The world is filled with substances that remove pain, provide pleasure, alter mood, and modify our minds. Everything from the food we eat to the drugs we take, all have effects, that we may or may not seek, on our mind, our psyche. I think of this frequently, and I’m often confronted with the question of “When does too much of a good thing become a problem?”
It is an issue that I see brought forward all over the place in society. Here are a few examples that I want to share -
- The US military has been using antidepressants and sleeping pills to address problems with combat fatigue. Most of the soldiers involved simply need some time out of the combat zone, to rest and work through some of the horrors they are being exposed to. Instead, military shrinks just give the troops some pills and send them back into it. Later, these troops are developing PTSD at alarming rates. We see the price that is paid when pain is not worked through in an appropriate way.

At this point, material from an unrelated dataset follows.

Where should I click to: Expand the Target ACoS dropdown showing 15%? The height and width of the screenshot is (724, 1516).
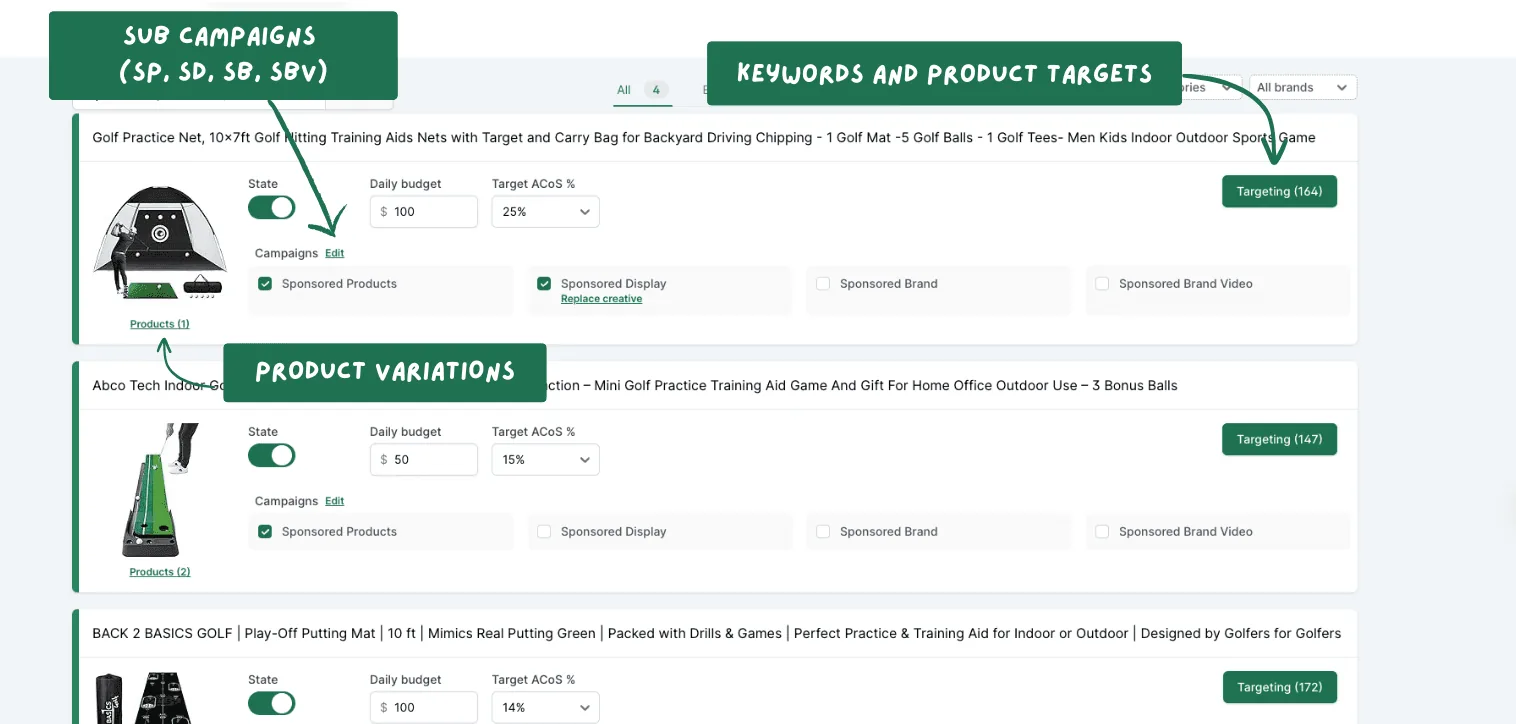pyautogui.click(x=545, y=460)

- I am aware of number of people in completely dysfunctional relationships that suffer from considerable anxiety and depression. These maladies are not coming out of nowhere. They are the psyche’s way of letting us know that the environment we’re in is a bad one, and that we need to change it or leave it. Instead, the medical community give people in dysfunctional, sometimes outright abusive relationships, medication that removes the anxiety and depression, and with it any chance the person will fix the underlying problem. By attempting to provide relief from a problem, the medications insure the problem will never be solved.
- Benzodiazepines are widely used, and while it is known that they are wildly addictive, what that actually means is not as well understood. Continued use of these medications result in rapid onset of physical dependence. The user has to continue to consume the medication to prevent withdrawl. This is why despite numerous studies pointing out that these meds stop being effective after 2-3 weeks at the most, users continue taking them, often swearing to their continued effectiveness. What they are effective at is staving off withdrawl. Long term use of these drugs has numerous negative effects on the body and mind. So we’ve given people pills to help with anxiety, but the pills put the person in a place later that even if they’ve addressed the issue causing the anxiety, they have to continue to use the drug to prevent anxiety: the anxiety caused by withdrawl.

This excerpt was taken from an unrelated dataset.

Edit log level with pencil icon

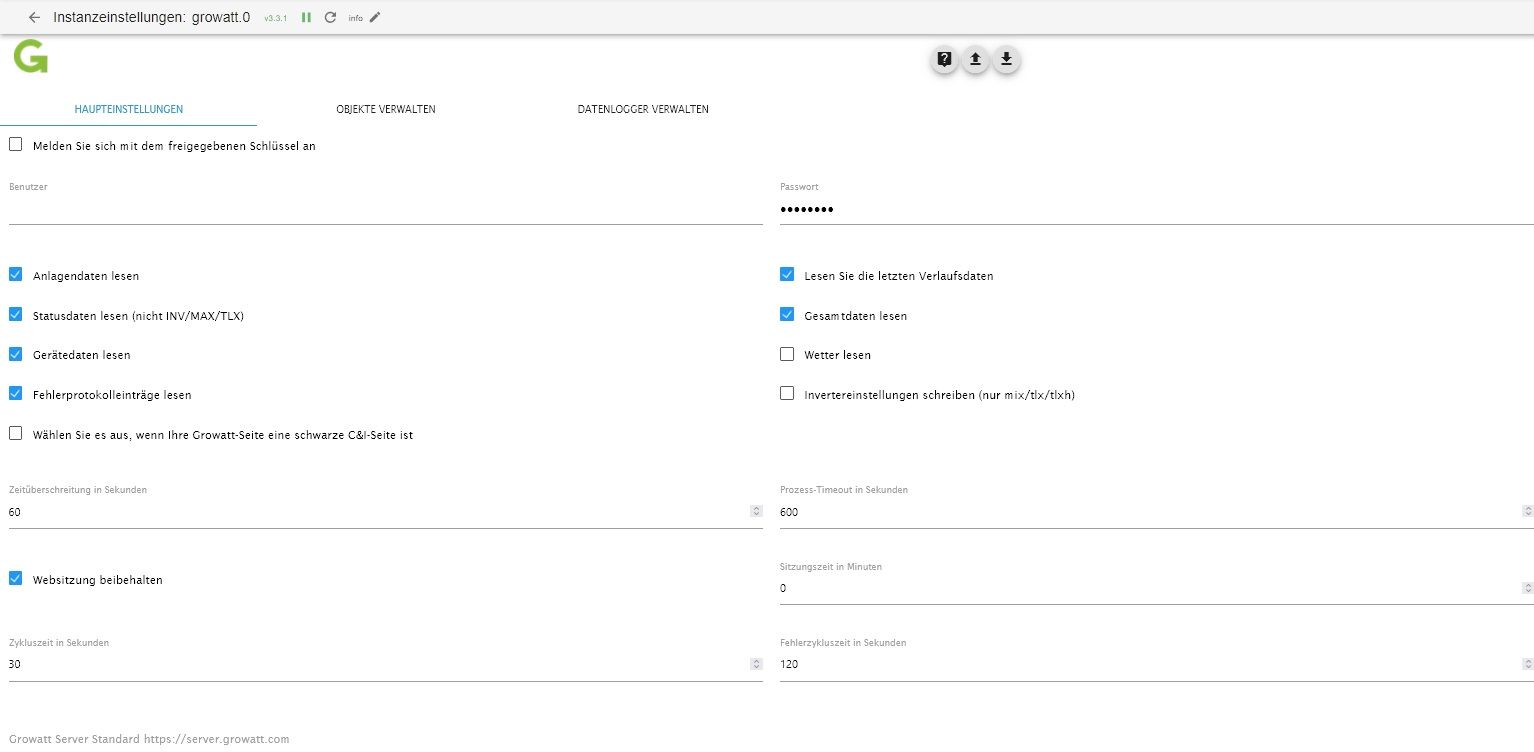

- Depo-provera is a highly effective birth control medication. It is also used to chemically castrate male sex offenders. Given that it does this by depleting the reciept’s testosterone levels, it is no wonder this drug also wipes out the sex drives of the women who use it for birth control (testosterone is a large component in female sexual libido). I believe this isn’t a concern for most people who prescribe depo-provera, even if they are aware of this issue. Female sexual libido is, most of the time, considered something of little importance and the loss of it has no consequence, particular in minor females. No one stops to consider the psychic cost to the women on this medication from having thier sexuality essentially stripped from them. Some will find fault with this “side effect” (I would argue that perhaps it isn’t a side effect) when the females involved are adults, but have no issue with it for minors. I can tell you volumes about adult women who have serious mental health issues that were either caused by the repression of thier sexuality as a minor, or that could have been reduced if they had access to thier sexuality as a minor.
I find it particularly ironic that these and other abuses of drugs go on all the time, legally and by design, and yet the focus for concern is on recreational drug use. The insidious part of these destructive uses of legal drugs is that no one questions them because of thier legal status.
Tell me, what do you think? What are some other examples that you would add?